• Bundesregierung plant deutliche Verringerung von Pflicht-Lebensmittelkontrollen
• Verbände warnen vor weiterer Verschärfung der Personalsituation in den Ämtern
• Länderkammer könnte bereits am 18. September über Reform abstimmen
Amtstierärzte, Lebensmittelkontrolleure und Verbraucherschützer haben den Bundesrat aufgefordert, die von der Bundesregierung geplante Reform der Lebensmittelüberwachung im Bundesrat zu stoppen. Das Vorhaben von Bundeslandwirtschaftsministerin Julia Klöckner, das die Länderkammer bereits im September verabschieden könnte, würde eine deutliche Schwächung der Lebensmittelsicherheit in Deutschland mit sich bringen, erklärten der Bundesverband der beamteten Tierärzte (BbT), der Bundesverband der Lebensmittelkontrolleure Deutschlands (BVLK) und die Verbraucherorganisation foodwatch am Freitag auf einer gemeinsamen Pressekonferenz in Berlin.

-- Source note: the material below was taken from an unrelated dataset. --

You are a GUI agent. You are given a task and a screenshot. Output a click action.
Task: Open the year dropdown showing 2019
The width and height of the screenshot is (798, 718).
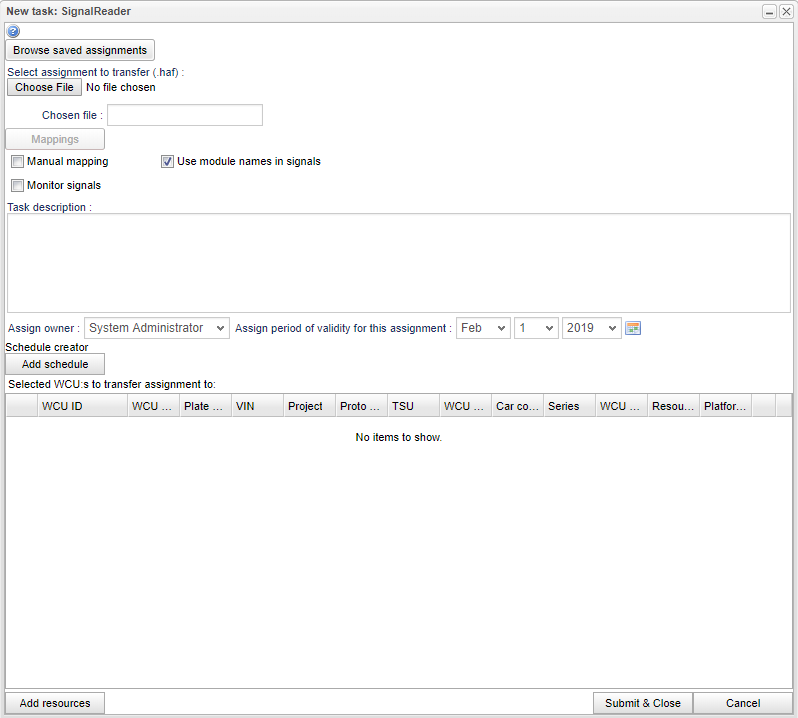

Entgegen den Aussagen des Bundeslandwirtschaftsministeriums hätte eine Verabschiedung des Klöckner-Entwurfs eine drastische Reduktion der vorgeschriebenen Zahl von Betriebskontrollen (Plankontrollen) zur Folge. Die personelle Situation in den ohnehin oft unterbesetzten Ämtern würde sich weiter verschärfen.
„Bei einer voraussehbaren Reduzierung der Plankontrollen um bis zu 30 Prozent ist von einem Rückschritt beim vorbeugenden gesundheitlichen Verbraucherschutz auszugehen. Eine Fokussierung auf Anlasskontrollen bedeutet, den Lebensmittelrechtsverstößen und damit der Gefährdung der Verbraucher hinterherzulaufen“, sagte Dr. Holger Vogel, Präsident des Bundesverbandes der beamteten Tierärzte.
„Eine Verringerung der Kontrollhäufigkeit sollte immer das Ergebnis einer guten Unternehmerleistung und nicht der Kassenlage der öffentlichen Hand geschuldet sein“, erklärte Maik Maschke, stellvertretender Vorsitzender des Bundesverbandes der Lebensmittelkontrolleure Deutschlands e.V. (BVLK).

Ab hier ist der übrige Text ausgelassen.